Sunday 30 December 2012

Geçen Senelerin Rafları..


Bu 2012 ne zaman geldi, ne zaman bitti açıkcası ben hiçbirşey anlamadım.. 



İlginçtir ki 2012’ye girdiğim an ile şimdiye kadar olan süre hayatımın en güzel zamanlarıydı.. Bu yüzden şu anda bu güzel seneden çıkmayı reddediyorum! Ben duygusal olarak reddediyorum tamam ama gariptir ki vücudumda reddediyor, çünkü şu anda kendimde yataktan kalkacak gücü bile bulamayarak gribal enfeksiyonun kurbanı olarak öyle mal mal yatıyorum. Sanki bedenimin üstüne bir gergedan oturmuş gibi, kafam yastıkla adeta sevgili ayrılamıyor, su bile içmek için kalkamıyor yazık o kadar aşık.

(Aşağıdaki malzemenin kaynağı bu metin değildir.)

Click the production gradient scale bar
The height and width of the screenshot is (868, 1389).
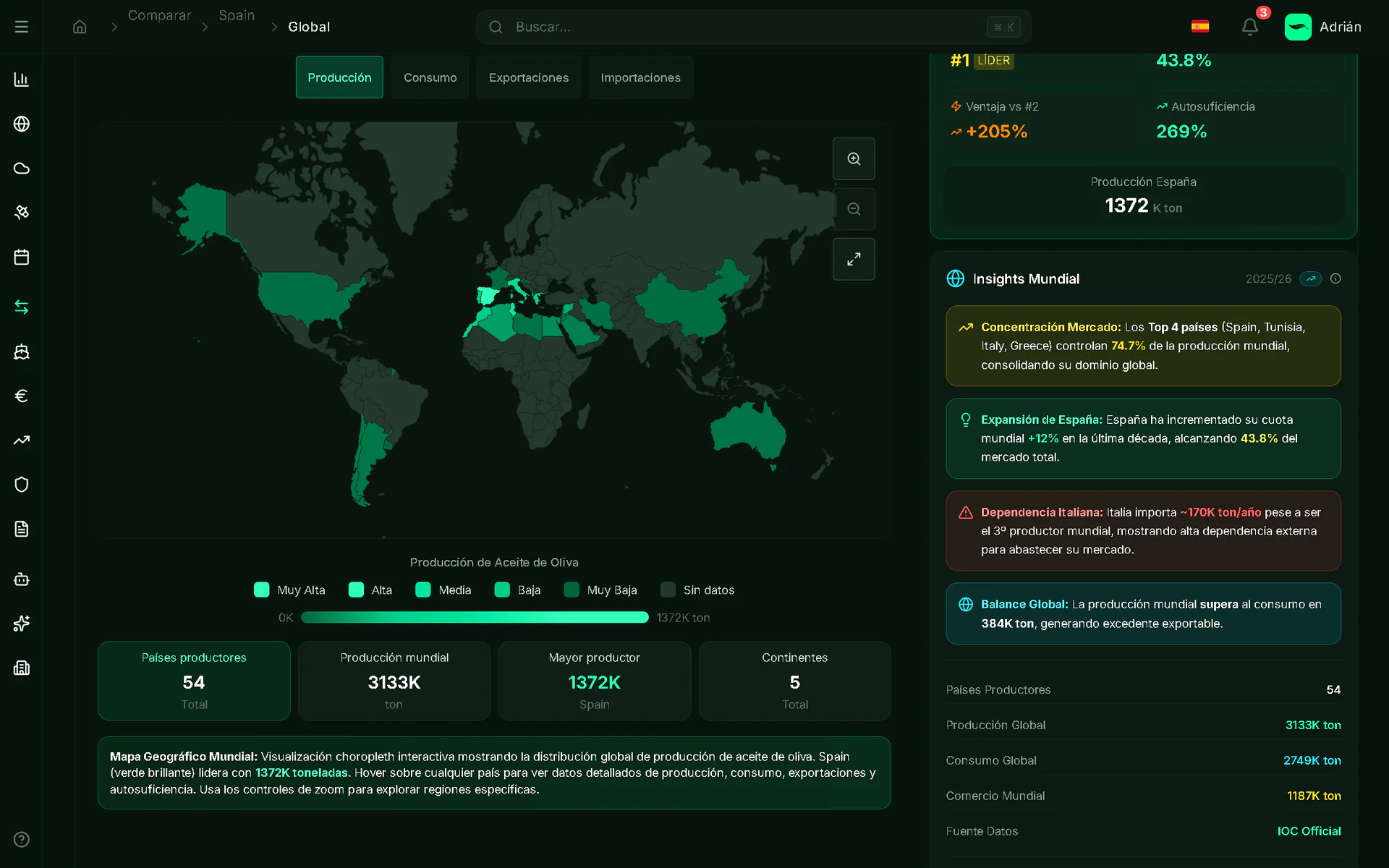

Bunlar olmadan önce laptop’um kucağımda olduğu için en azından yılın son yazısınıda yazayım dedim.

Ben bu yılbaşı akşamlarını oldum olası garip bulurum, insanlar öyle umutlar içerisinde ki sanki 31 Aralık’ta olan sorunlar 1 Ocak’ta olmayacak, ayrı bir boyuta girecekmiş gibi hazırlanıyorlar. Piyango bileti bile alanlar var (onlardan biride benim) sanki büyük ikramiye çıkacak ve yat alıp “kanarya adalarında” yaşamaya başlayacaklarmış gibi bir hayaller bir gerçekçilikten uzak havalar falan. Herkes yeni bir senenin başlangıcı olduğu için bir sevinç bir mutlulukiçinde..

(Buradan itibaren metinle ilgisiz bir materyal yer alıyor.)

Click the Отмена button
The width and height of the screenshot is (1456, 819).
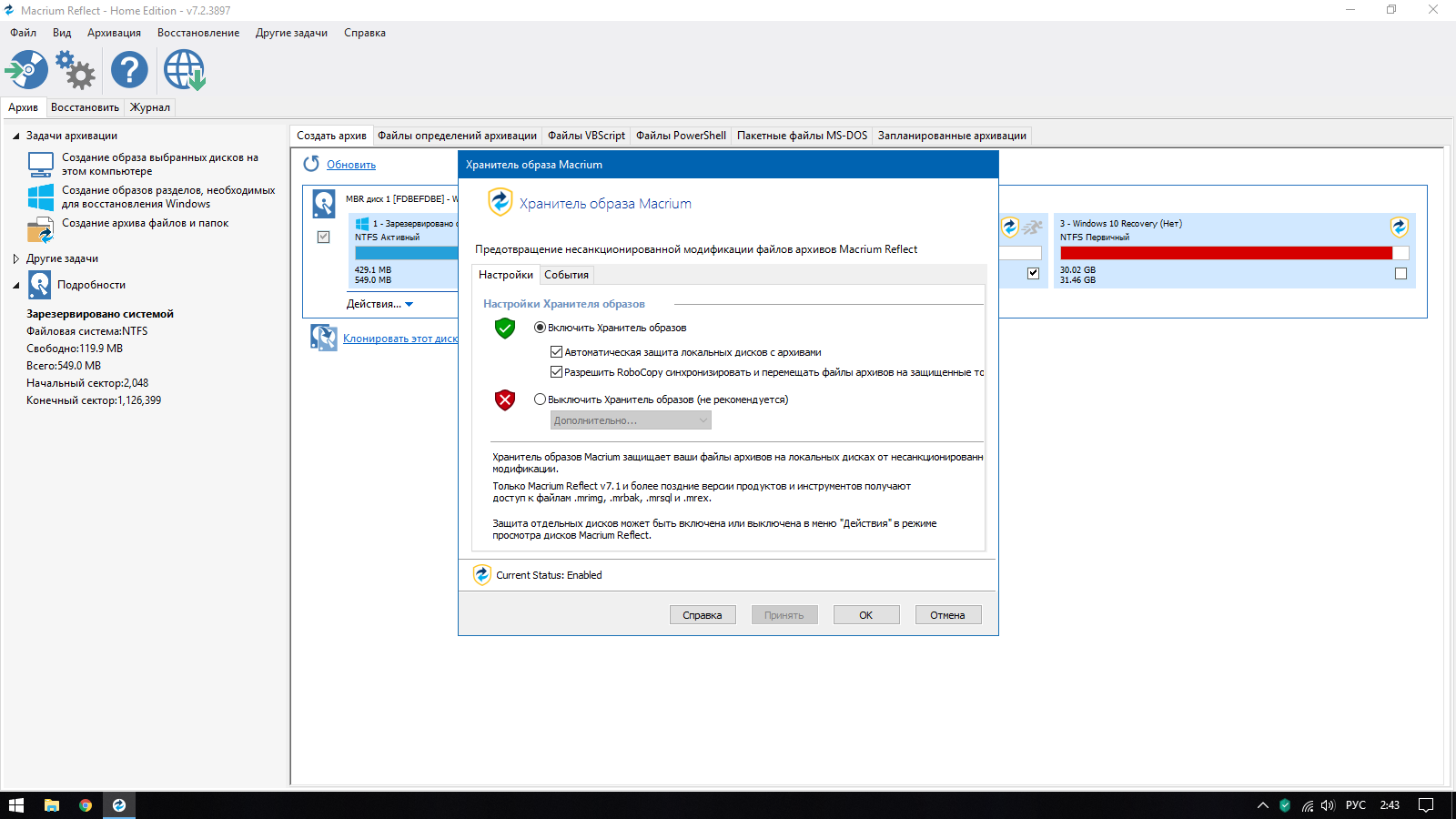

Bana gelince ise ben hep bir hüzünlü bir garip olurum. Bunun sebebi ise ben herşeyin sonunda hüzünleniyorum, son kelimesinden ise nefret ediyorum. Film’in sonu, okuduğum kitab’ın sonu, yemeğin sonu, arkadaşlarla geçirilen çok güzel bir gecenin sonu.. ben bu sonlardan nefret ediyorum.. çünkü son demek yeni bir başlangıç demek, yeni bir başlangıç demek ise, yeniden alışmak, yeniden keşfetmek, yeniden tanımak demek.. Alışılmış olduktan uzak ve meraklı bir başlangıç acaba sonu nereye varacak diye.. Herşeye yeniden başlamak kolay fakat herşeye başından başlamak var ya.. o çok yorar işte. Halbuki bildiğimiz bir şeye devam etmek, tanıdığımız, keşfettiğimiz veya çözdüğümüz oh en güzeli en rahatı o bence.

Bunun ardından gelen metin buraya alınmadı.